THE CENSUS BUREAU provides some good news for female workers this Labor Day. The gap between male and female earnings is closing. Progress is slow, but it is surely steady. In 1979, women who worked full-time earned, on average, only 62 percent of what men earned. Now that figure is 70 percent.
The most encouraging data concern younger women -- those still in their twenties. These women earn 83 percent of what is paid to their male counterparts. This showing is probably due to two factors. One is that younger women are entering traditionally male-dominated fields in record numbers. In the past seven years, for example, the percentage of accountants and auditors who are women rose from 34 to 45, the percentage in the legal profession went from 10 to 15 and the share of computer programmers from 28 to 40. These women are earning a much higher income than their peers who have remained in female-dominated occupations. The second factor is that young women are less likely than in the past to have had interruptions in their careers for child-bearing and child care. Time taken out when children are young invariably sets back earning potential, and many women never catch up to their male colleagues who stayed on the job.
Most experts believe that about half of the wage gap that still exists is due to the family obligations women carry in this society. Many women believe the rewards of family life more than compensate for the loss in earning potential. But there are other women who want to work or who need to work, who suffer because of the high cost or unavailability of good day care. Improvements in this area would be reflected in the female earnings statistics.

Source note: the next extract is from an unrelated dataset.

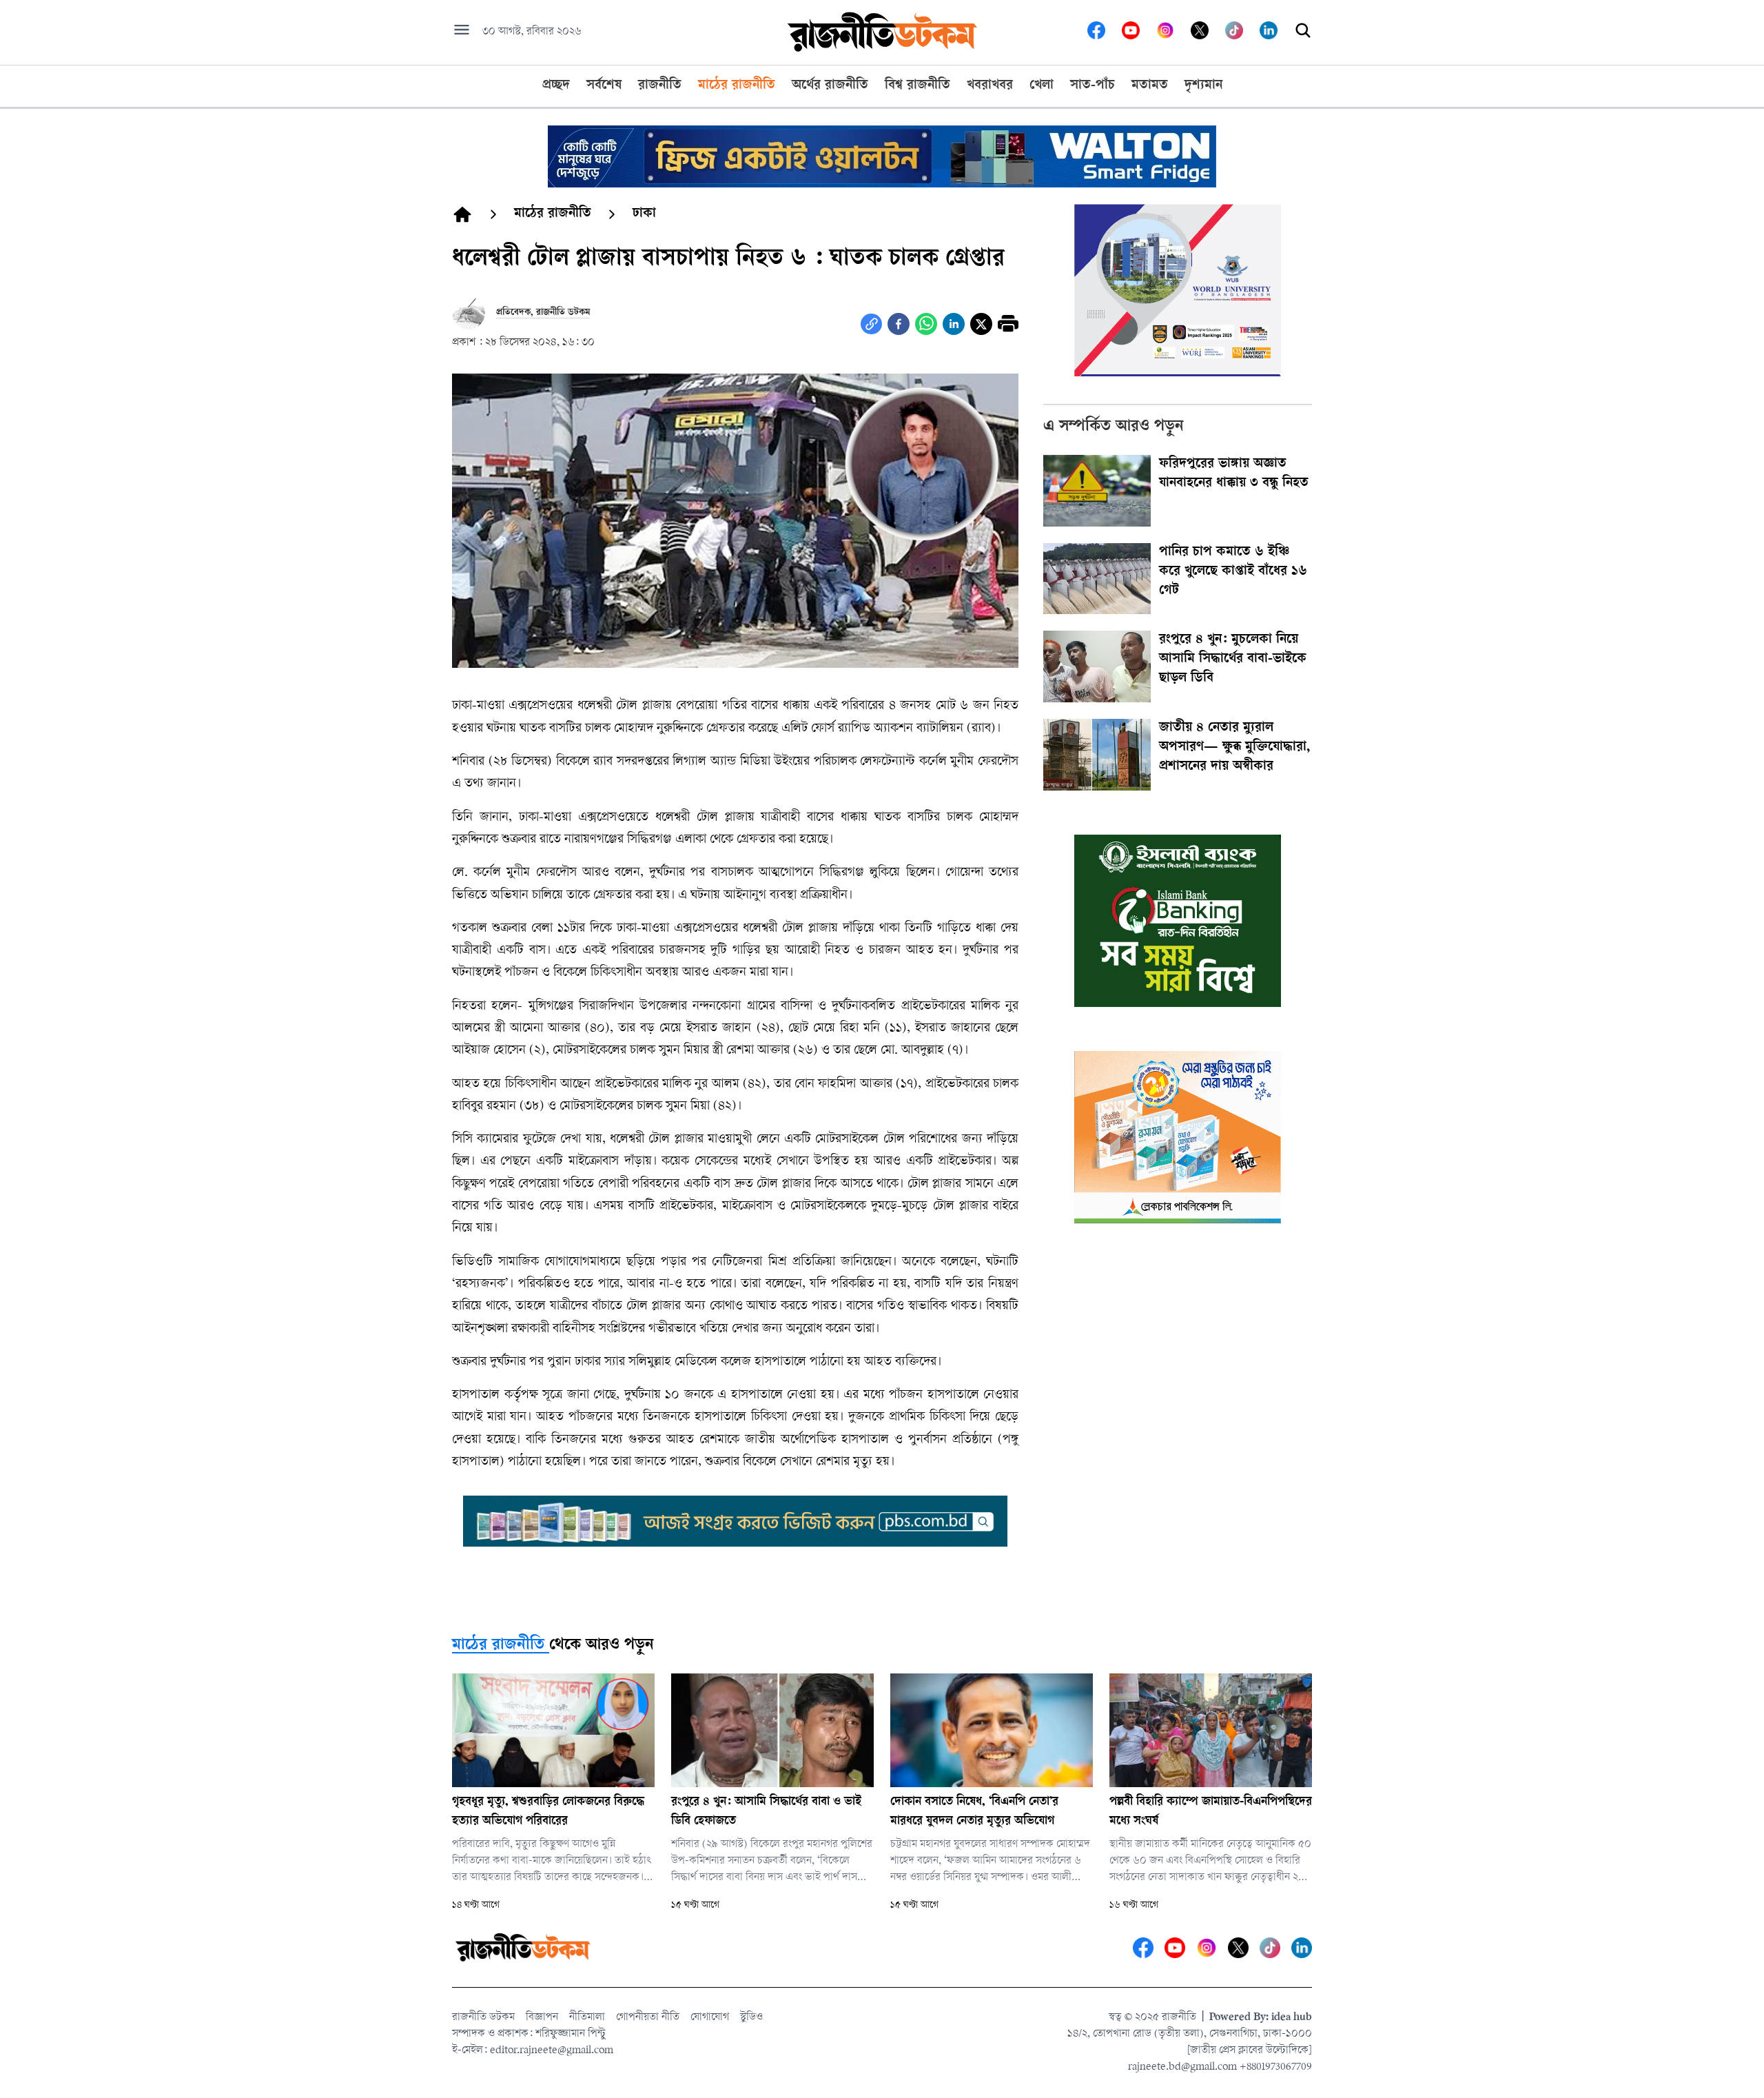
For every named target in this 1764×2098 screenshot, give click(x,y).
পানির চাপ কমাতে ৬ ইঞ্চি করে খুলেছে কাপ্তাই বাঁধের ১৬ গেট (1233, 572)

After all the factors involving women's family and career conflicts are taken into account, there remains an earnings disparity that can be explained only by discrimination. There are still industries where women are not thought strong enough or fast enough or mechanically minded enough to do the job. There are still parts of the country where a woman in a male-dominated profession is thought to be unnatural or at least unseemly. And there are still individual managers, bosses and coworkers whose attitudes toward women workers are simply hostile. Gradually, though, the ice is melting, ability and achievements are being considered before sex, and women are moving up.